Someone once asked, on a photography forum, how to get out of a rut when you’re shooting the same stuff all the time. There were a lot of responses, but the one I really liked came from Aaron Leitz, who said, “Get another photographer to open a big can of Whoop-Ass on your portfolio.”

Aaron, that is right on.

It’s easy to get your ego stroked. Your friends will always tell you that you’re the most awesomest photographer ever. That’s their job. What’s harder is getting really honest, even brutal feedback from someone who has no relationship with you. Who doesn’t care if your feelings get hurt. Who will tell you what you need to hear, not what you want to hear.
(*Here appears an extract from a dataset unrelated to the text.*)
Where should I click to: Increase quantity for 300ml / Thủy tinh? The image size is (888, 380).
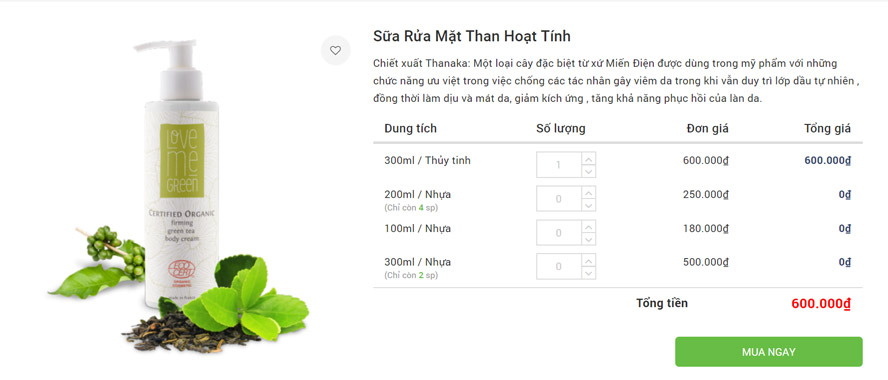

I get a lot of requests for portfolio reviews, and it’s difficult at best to accommodate them. A good portfolio ass-kicking takes a fair amount of effort/time on the part of the reviewer, and so I usually end up punting on those emails. Or I skim quickly through the person’s website and get back to them eventually with something fairly useless, like “Nice images!” or “Fix your verts!”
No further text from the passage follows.